:: Task input ::
^^^^^^^^^^^^^^^^
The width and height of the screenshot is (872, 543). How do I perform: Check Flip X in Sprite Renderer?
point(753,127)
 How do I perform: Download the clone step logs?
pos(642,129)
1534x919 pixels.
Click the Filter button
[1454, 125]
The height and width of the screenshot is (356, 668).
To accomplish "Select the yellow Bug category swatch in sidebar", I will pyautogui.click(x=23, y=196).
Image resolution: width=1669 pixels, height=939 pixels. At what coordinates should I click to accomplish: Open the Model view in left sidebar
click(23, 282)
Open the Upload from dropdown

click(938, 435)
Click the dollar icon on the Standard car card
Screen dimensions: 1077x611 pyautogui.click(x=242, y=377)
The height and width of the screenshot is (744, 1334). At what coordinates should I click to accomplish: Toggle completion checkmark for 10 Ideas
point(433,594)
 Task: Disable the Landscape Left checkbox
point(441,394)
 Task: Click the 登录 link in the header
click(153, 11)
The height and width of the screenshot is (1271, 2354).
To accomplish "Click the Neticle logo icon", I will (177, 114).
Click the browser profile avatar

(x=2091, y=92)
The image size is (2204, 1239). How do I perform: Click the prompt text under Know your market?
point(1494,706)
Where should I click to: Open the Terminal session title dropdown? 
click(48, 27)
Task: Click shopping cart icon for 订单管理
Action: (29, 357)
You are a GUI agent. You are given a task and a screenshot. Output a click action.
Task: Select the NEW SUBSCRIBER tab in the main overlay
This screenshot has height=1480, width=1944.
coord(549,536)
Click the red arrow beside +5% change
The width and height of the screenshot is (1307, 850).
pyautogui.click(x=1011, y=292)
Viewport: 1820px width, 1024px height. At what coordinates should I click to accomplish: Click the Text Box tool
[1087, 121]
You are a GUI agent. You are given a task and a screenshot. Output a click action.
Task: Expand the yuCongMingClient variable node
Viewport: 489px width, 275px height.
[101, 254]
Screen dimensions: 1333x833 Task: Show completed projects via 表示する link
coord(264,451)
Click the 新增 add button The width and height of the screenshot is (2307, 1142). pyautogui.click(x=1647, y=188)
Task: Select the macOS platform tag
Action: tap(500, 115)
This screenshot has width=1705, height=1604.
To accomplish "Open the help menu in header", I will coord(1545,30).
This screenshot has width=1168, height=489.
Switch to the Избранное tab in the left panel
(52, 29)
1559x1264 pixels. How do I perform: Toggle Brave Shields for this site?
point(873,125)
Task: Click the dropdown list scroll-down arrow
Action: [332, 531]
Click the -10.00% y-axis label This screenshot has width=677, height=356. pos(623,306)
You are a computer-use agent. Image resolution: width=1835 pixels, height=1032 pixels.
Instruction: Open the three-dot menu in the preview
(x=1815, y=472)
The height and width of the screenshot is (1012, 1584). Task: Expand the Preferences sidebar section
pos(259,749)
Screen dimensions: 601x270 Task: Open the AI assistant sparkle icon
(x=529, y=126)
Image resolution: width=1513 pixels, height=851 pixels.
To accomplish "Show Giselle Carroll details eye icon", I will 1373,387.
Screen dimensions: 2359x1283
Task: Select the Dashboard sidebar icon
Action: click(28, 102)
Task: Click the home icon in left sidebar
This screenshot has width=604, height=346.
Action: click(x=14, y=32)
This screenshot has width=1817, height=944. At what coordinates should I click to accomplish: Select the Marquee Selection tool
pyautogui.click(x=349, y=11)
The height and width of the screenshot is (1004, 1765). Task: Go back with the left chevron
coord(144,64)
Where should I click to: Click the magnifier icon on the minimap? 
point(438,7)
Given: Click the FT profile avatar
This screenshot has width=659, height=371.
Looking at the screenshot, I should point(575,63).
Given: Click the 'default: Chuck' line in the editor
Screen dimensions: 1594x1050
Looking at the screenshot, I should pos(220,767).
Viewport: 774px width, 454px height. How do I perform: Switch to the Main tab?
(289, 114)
^^^^^^^^^^^^^^^^
Where the listing above has a line with "Viewport: 1820px width, 1024px", start there, and output every line exactly through the line with "Image resolution: width=1513", which is also included.

Viewport: 1820px width, 1024px height. At what coordinates should I click to accomplish: Click the Text Box tool
[1087, 121]
You are a GUI agent. You are given a task and a screenshot. Output a click action.
Task: Expand the yuCongMingClient variable node
Viewport: 489px width, 275px height.
[101, 254]
Screen dimensions: 1333x833 Task: Show completed projects via 表示する link
coord(264,451)
Click the 新增 add button The width and height of the screenshot is (2307, 1142). pyautogui.click(x=1647, y=188)
Task: Select the macOS platform tag
Action: tap(500, 115)
This screenshot has width=1705, height=1604.
To accomplish "Open the help menu in header", I will coord(1545,30).
This screenshot has width=1168, height=489.
Switch to the Избранное tab in the left panel
(52, 29)
1559x1264 pixels. How do I perform: Toggle Brave Shields for this site?
point(873,125)
Task: Click the dropdown list scroll-down arrow
Action: [332, 531]
Click the -10.00% y-axis label This screenshot has width=677, height=356. pos(623,306)
You are a computer-use agent. Image resolution: width=1835 pixels, height=1032 pixels.
Instruction: Open the three-dot menu in the preview
(x=1815, y=472)
The height and width of the screenshot is (1012, 1584). Task: Expand the Preferences sidebar section
pos(259,749)
Screen dimensions: 601x270 Task: Open the AI assistant sparkle icon
(x=529, y=126)
Image resolution: width=1513 pixels, height=851 pixels.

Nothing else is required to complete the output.